Meestal betekent zoiets het definitieve einde, maar Turnhout bleef sowieso open, om de duizenden miliciens aan- en af te voeren die hun militaire opleiding kregen in de nabijgelegen Kazerne Blairon. Vanaf 1970 kwam er naast de vele speciale treinen dan ook weer een bescheiden reguliere treindienst, met 10 treinen op weekdagen en 6 op zaterdagen. De laatste trein kwam op zaterdag aan om 13:45 en keerde al terug om 13:53. Vermoedelijk gingen de deuren van de wachtzaal dan tot zondagavond dicht.
De bescheiden heropstanding kreeg trouwens een vervolg in 1978: grosso modo wordt een uurdienst ingevoerd op weekdagen en een 2-uurdienst op zaterdag en… zondag. Het gaat hier hoofdzakelijk om pendeltreinen Herentals - Turnhout (met M1-trek-en-duwstellen), maar op weekdagen zijn er ook forensentreinen uit Antwerpen en zelfs één uit Mechelen.
Nog sterker wordt het wanneer amper een jaar later ook op zaterdag een uurdienst wordt ingevoerd en nog een jaar later ook op zondag.
Turnhout gaat dus vrij goed voorbereid het IC-IR-plan tegemoet: bij de invoering in 1984 wordt een IR-trein Turnhout - Mechelen - Gent - Kortrijk geïntroduceerd. Als ook lijn 69 Kortrijk - Poperinge onder draad gebracht is, wordt deze IR-trein zelfs nog verlengd tot Poperinge. Klassieke tweeledige stellen maakten hier de dienst uit.
In 1998, bij een eerste grondige aanpassing van het IC-IR-plan verdween deze tot de verbeelding sprekende IR. Vanuit Turnhout zou nu rechtstreeks naar Manage gereden worden, als stoptrein tussen Brussel-Zuid en Manage. Na maandenlange actie van Kempische pendelclubjes werd deze inderdaad niet voor de hand liggende verbinding doorgeknipt: in 2006 werd de IR Turnhout - Brussel-Zuid ingevoerd. Het zou tot december 2015 duren voor die IR als IC zou worden verlengd tot Binche. Vandaag is het een IC-verbinding met een ruime keuze aan materieel: M4, M6, tweeledig klassiekje, vierledig stel of desiro - het kan je hier allemaal overkomen.

De verbinding.

Halle - Turnhout 3410 11:21 12:54 +12 1869 -  61054 M6 controle: J
Turnhout - Oud-Turnhout [430] 13:17 13:31 stipt ab1110-65 Jonckheere Transit 2000 B&C
-
Oud-Turnhout - Turnhout [430] 17:28 17:40 stipt ab1110-65 Jonckheere Transit 2000 B&C
Turnhout - Halle 3440 18:06 19:39 stipt 2703 -  51015 M4 controle: J

 

En wat we beleefden.
We kiezen voor een keer voor een vrij laat vertrek, omdat we op die manier onze boterhammetjes in de trein kunnen nuttigen, en 's avonds pas na de scholierenspits de bus op moeten. Maar in Mechelen-Nekkerspoel is er even na 9 iemand onder een Thalys gelopen of gesprongen of gesukkeld - wie zal het zeggen? - en het zou wel een mirakel zijn, mochten we daar niet enige tot veel hinder van ondervinden. Van de Thalys is niks meer te zien als we passeren, maar het lugubere tentje tussen 2 perrons laat weinig aan de verbeelding over.

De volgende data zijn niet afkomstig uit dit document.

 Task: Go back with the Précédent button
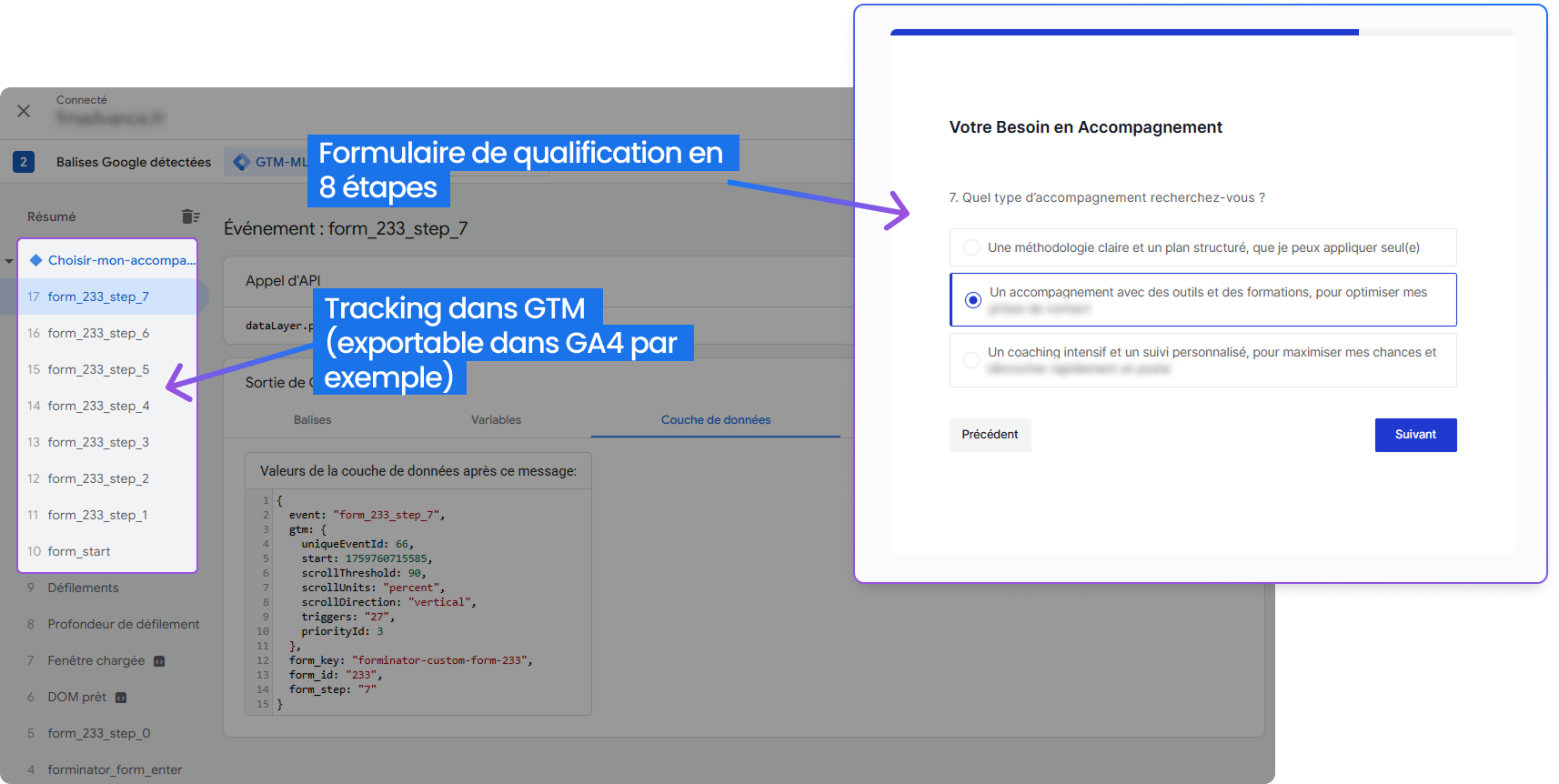point(990,435)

Toch vertrekken we op tijd in Halle en zelfs in Brussel-Zuid, maar dan begint alles volgens een speciaal draaiboek te lopen. Zo wijken we bij het buitenrijden af naar het uiterste spoor 6, terwijl de Benelux ons aan de verkeerde zijde voorbijrijdt richting perrons in Brussel-Zuid. Vanaf Brussel-Noord gaat het meteen naar lijn 27, en dan zien we met lede ogen de vertraging groeien, al blijft ze al bij al nog binnen de perken. Toch zal het vanaf Lier duidelijk zijn dat we de voorziene bus in Turnhout niet zullen halen.
En (bijna) natuurlijk zijn er ook nu weer tweedeklasreizigers in eerste klasse. Eentje heeft zelfs geen biljet, maar sinds de invoering van het boordtarief kan dit in alle rust afgehandeld worden, blijkt. Op de vraag of hij echt een biljet in eerste klasse wil, volgt een verraste blik. Maar hij mag van de tbg blijven zitten, omdat we toch bijna in Mechelen zijn waar hij moet overstappen. We naderen op dat moment Vilvoorde. Ook twee vrouwen met bijzonder actieve kinderen zitten trouwens verkeerd, en ook zij mogen blijven zitten omdat ze bijna in Mechelen zijn. Is dit nu de declassering uit de vervoersvoorwaarden die je het recht geeft op terugbetaling?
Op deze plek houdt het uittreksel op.